Ethan A. Huff
December 3, 2011
(NaturalNews) There are currently more than 10,000 chemical food additives permitted for use in foods today. But at least 3,000 of these have never undergone proper US Food and Drug Administration (FDA) safety reviews, and have instead essentially been “approved” for use by the chemical companies and food manufacturers that make and use them.
Before the mid-1990s, the FDA members of the public, as well as academic scientists and public interest groups, provided input on chemicals as part of the FDA review process — and the FDA actually took this input into consideration when conducting safety analyses and establishing regulatory guidelines.
But a lot changed when the FDA converted to an “expedited” approval process for food chemicals that effectively bypassed having to deal with any outsiders. Instead, the FDA now deals directly with food chemical companies and food manufacturers, who typically just provide their own “safety data” — and the FDA just takes their word on it and grants approval, in most cases.

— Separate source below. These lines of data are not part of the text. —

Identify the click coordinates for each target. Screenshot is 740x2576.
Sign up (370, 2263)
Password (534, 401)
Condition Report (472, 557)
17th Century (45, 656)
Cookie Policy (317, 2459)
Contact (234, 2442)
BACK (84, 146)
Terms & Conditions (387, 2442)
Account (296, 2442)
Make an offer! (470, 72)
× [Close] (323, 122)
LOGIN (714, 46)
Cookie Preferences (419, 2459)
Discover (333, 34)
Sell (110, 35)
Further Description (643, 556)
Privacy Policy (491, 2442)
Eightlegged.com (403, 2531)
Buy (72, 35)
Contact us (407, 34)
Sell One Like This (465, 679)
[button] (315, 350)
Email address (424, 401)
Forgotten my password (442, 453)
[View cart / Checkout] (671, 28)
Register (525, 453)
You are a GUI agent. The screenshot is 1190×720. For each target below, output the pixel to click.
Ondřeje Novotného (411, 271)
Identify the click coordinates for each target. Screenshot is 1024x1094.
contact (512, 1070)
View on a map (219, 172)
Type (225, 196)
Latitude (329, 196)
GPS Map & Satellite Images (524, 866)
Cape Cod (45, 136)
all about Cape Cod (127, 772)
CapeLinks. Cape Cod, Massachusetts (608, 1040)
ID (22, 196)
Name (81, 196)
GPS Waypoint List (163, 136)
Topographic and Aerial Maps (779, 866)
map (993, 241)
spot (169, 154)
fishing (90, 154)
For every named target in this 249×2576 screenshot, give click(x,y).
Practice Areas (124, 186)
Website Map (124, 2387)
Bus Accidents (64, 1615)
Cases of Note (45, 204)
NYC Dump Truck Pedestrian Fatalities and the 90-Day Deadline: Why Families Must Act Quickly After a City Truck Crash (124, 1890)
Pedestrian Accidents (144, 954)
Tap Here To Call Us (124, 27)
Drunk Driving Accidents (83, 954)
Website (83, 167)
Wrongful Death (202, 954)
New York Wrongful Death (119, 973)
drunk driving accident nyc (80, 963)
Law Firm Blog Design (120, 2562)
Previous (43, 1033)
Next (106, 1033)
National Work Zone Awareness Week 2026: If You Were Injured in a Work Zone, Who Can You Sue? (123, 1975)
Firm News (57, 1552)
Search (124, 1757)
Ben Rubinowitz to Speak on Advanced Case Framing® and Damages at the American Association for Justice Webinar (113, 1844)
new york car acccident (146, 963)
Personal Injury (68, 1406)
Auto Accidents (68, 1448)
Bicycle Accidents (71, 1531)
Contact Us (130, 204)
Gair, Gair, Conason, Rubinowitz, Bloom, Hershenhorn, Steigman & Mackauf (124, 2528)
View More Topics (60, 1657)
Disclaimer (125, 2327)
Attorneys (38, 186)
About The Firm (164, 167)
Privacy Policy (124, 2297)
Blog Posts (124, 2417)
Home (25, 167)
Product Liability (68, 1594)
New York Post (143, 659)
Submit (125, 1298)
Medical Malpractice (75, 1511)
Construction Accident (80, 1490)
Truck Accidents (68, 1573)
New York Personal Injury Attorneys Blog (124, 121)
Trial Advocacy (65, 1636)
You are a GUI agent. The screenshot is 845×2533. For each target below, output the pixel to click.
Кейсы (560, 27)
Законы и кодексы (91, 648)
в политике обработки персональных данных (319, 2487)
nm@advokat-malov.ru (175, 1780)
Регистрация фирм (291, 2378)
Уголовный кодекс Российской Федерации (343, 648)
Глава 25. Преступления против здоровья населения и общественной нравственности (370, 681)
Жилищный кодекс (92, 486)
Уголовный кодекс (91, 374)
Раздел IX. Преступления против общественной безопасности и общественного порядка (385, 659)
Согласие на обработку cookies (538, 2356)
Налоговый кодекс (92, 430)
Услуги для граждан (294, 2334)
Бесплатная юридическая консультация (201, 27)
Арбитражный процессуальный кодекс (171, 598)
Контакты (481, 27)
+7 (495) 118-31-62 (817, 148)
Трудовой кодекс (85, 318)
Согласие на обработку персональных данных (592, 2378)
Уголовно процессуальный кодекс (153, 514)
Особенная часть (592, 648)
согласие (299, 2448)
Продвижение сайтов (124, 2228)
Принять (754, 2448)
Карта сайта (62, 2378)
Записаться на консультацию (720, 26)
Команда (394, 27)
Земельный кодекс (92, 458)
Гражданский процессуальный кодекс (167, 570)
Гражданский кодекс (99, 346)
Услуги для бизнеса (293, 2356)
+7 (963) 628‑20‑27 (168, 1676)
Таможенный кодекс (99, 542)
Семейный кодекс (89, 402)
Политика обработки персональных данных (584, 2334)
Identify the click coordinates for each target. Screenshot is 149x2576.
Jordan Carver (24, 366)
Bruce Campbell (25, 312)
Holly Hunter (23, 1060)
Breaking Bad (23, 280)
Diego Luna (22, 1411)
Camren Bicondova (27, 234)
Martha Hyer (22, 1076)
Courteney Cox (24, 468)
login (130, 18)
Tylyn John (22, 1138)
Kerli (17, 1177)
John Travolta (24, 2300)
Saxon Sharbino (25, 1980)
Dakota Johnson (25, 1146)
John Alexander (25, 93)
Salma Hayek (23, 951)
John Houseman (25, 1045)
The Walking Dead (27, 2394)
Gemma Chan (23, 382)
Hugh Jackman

“Congress established our food additive regulatory program more than 50 years ago, and it does not stand up well to scrutiny based on today’s standards of science and public transparency,” said Tom Nelter, Director of the Pew Health Group’s Food Additives Project, which uncovered the findings and published them in the journal Comprehensive Reviews in Food Science and Food Safety.
“While the shift to a new regulatory process — one in which companies make safety decisions and ask FDA to confirm them — has sped up agency review, it has also bypassed the public … there is virtually no meaningful opportunity for participation in decisions about large classes of substances added to the food supply.”
The Sacramento Bee reports that the FDA’s regulatory prowess has been stunted since as far back as the 1950s. The Food Additives Amendment of 1958 essentially made it legal for food chemical manufacturers to self-determine the safety of their own products and to begin using them without having to even notify the FDA.
Since food chemical manufacturers are also not required to let the FDA know when new published science exposes one of their already-in-use chemicals as unsafe, the agency must do this itself. But the agency routinely fails to do this, of course, and has a reputation for ignoring or discounting new science that contradicts its drug and chemical lobbyists anyway.